Corporate politics continue to generate controversy. Recent items of note include (1) the US Supreme Court’s decision to expand the reach of Citizens United in Western Tradition Partnership; (2) the continued increase in the number of and support for shareholder proposals calling for disclosure of corporate political activity; and (3) a recent “study” sponsored by the conservative Manhattan Institute (and described on the Forum here) purporting to find that – as the Wall Street Journal put it – “politics spending pays” – contrary to my own research, which finds that large public companies that were politically active before Citizens United experience a decline in their industry-adjusted market value after the decision. Each of these developments is discussed briefly below.

Western Tradition

In Western Tradition, without hearing or briefs, the US Supreme Court summarily reversed, by a partisan 5-4 vote, a detailed Montana Supreme Court decision upholding laws restricting corporate election activity in that state. Notably, the lower court had unanimously agreed that the state laws in question were good policy, based on Montana’s long history of out-of-state companies corrupting its elections.[1] An example noted by that court:

In 1903, [the] Anaconda [Company, then controlled by Standard Oil], closed down all its industrial and mining operations … throwing 4/5 of the labor force of Montana out of work. … Its price for sending its employees back to work was that the Governor call a special session of the Legislature to enact a measure that would allow Anaconda to avoid having to litigate in front of [two judges in] Butte, who had turned down bribe offers from Anaconda.
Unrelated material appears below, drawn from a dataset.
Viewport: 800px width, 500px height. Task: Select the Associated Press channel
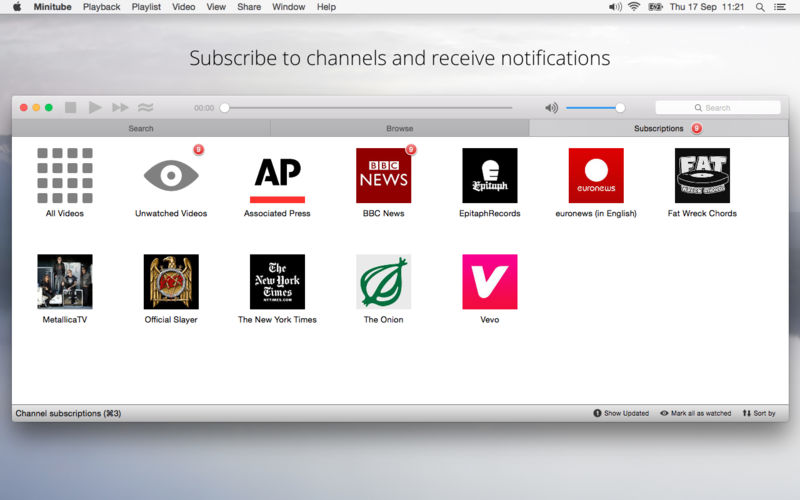pyautogui.click(x=278, y=176)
This and other scandals led to the enactment of the laws challenged in Western Tradition, in 1912 – long before the US Supreme Court ever found any law, federal or state, unconstitutional under the First Amendment. None of this history was addressed by the US Supreme Court, which seemed to think it self-evident – not in need of explanation – that its own peculiar views of “speech” and corporate governance should trump all countervailing concerns about corruption, democracy or federalism. This despite the fact that 75% or more of the US people think it went off the rails in Citizens United.

Corporate Shareholder Proposals

The recent spring proxy season included continued high and increasing levels of support for shareholder proposals addressing corporate political activity. As summarized here (free registration required) by ISS, and contrary to some media reports, the number of shareholder proposals increased in 2012 – in fact, political activity was the focus of more than 100 proposals, the largest issue class within the broad “environmental and social” issue category tracked by ISS. With the increase in proposals has also come large variation in the content of the proposals, and shareholders – particularly institutions – are still working through what is often a multi-year process to come to firm positions on some of the specifics in the proposals.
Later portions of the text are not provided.